On my recent trip home to the U.K. I bored my family by dragging them into countless churches, cathedrals and abbeys; many of which were really quite ornate (some overly so). Then, in the Tower of London (constructed in 1066!) we stumbled upon a small chapel that was breathtakingly simple. The centuries of prayer and worship could easily be imagined, as kings and armored knights sat before God. (And, apparently a few even met their death in that beautiful place.) Simplicity.
 
“When you pray, say “Father…” (Luke 11:2). Beautifully simple: address God as a beloved parent. This isn’t a concept unknown to our Jewish brothers and sisters in Jesus’ time: God is indeed their father – but in a corporate sense (father of the people of God) rather than in a personal sense (my father). And a much more elaborate address to God was then the norm (“Lord God of Abraham, God of Isaac, God of Jacob, God most high, Creator of heaven and earth. Our Shield and the Shield of our fathers…” for example).
 

Given the simplicity of the opening address, the remainder of the prayer is likewise simple:

May God’s kingdom/reign come near.

May each of us have food necessary for sustenance.

May we be forgiven by God, and be able to forgive our neighbor.

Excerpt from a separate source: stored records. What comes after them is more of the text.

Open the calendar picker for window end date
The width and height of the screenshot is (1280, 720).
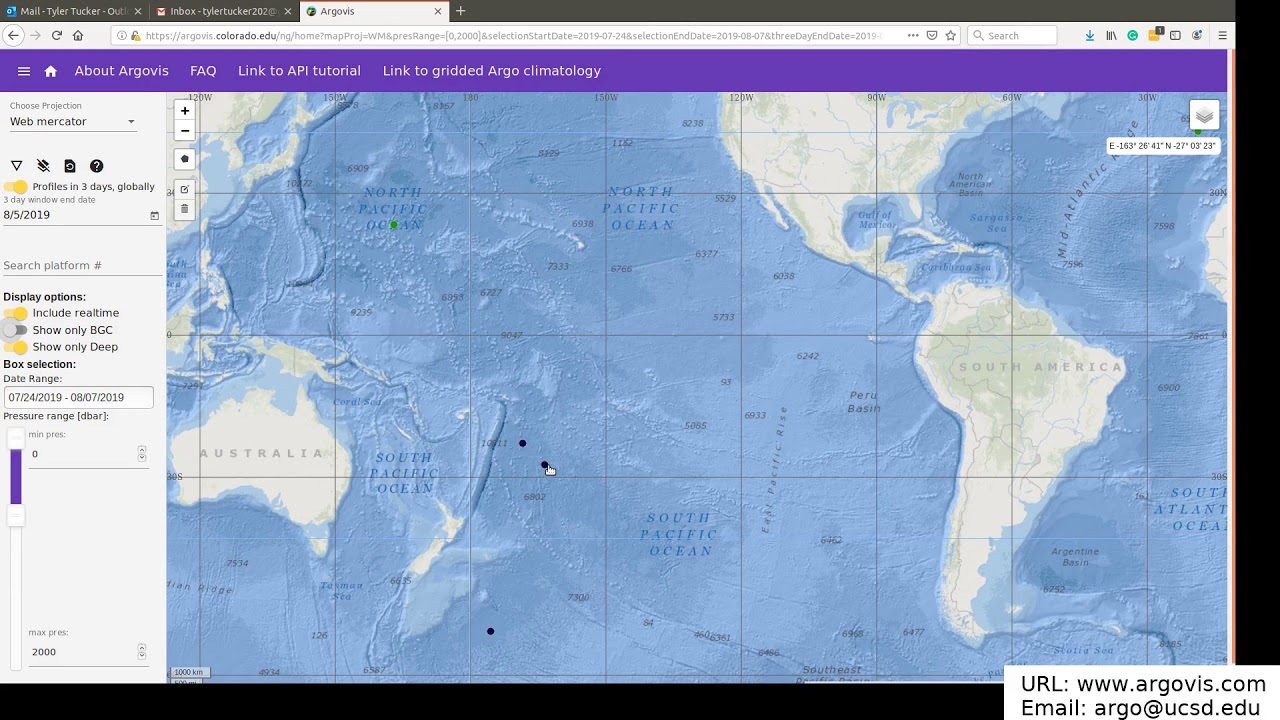pos(154,215)
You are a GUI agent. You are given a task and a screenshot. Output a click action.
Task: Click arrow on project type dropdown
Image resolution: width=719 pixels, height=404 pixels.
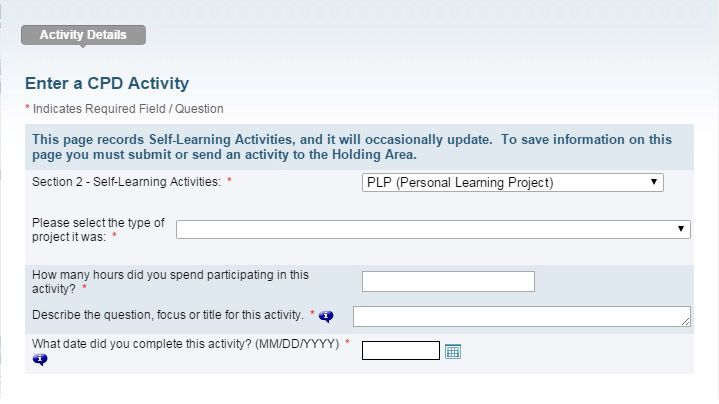point(681,229)
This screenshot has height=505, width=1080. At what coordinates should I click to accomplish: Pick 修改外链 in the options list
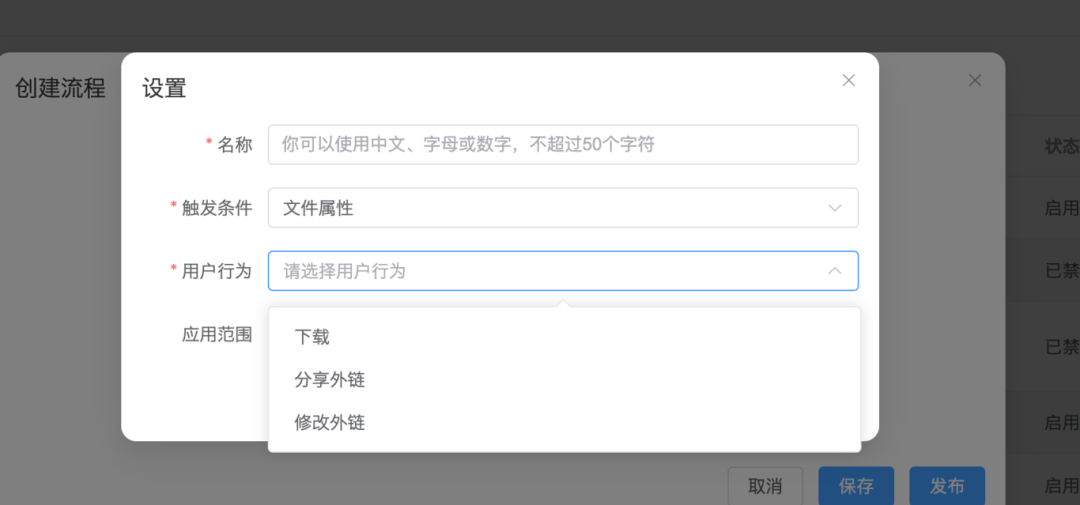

May God protect us from circumstances of life which imperil our faith (periasmos)
 
Then Jesus tells the disciples a story, which begins (in the Greek) in the tone of “Could this happen to you? No, of course it couldn’t!” Surely a friend would fulfill his or her obligation to help you. But supposing the miserable so-and-so didn’t fulfill that crucial cultural obligation? Well, even that scoundrel would give in to your persistence. So, if even he would listen to your cry, how much more readily would God – your Father – listen to you and respond to you!
 

What are we to ask of God? Surely not a shopping list of wants and desires. (God isn’t the dad of the spoiled English girl, Vercua Salt, in Willy Wonka and the Chocolate Factory, giving in to her every whim!) The clue to our asking lies in the prayer Jesus gave to the disciples: a prayer for sustenance, forgiveness and preservation – a prayer for the reign of God to come near. So:

Ask for the Kingdom and it will be given you

Search for the Kingdom and you will find it

Knock and the door to the Kingdom will be opened to you.
 

And that kingdom in which God’s name is sanctified (hallowed), in which we find forgiveness (restored relationships), in which we find sustenance necessary for the day and for eternity is Jesus, who said to the disciples:

Whenever you enter a town and its people welcome you, eat what is set before you; cure the sick who are there, and say to them, ‘The kingdom of God has come near to you… the kingdom of God has come near (Luke 10:9, 11).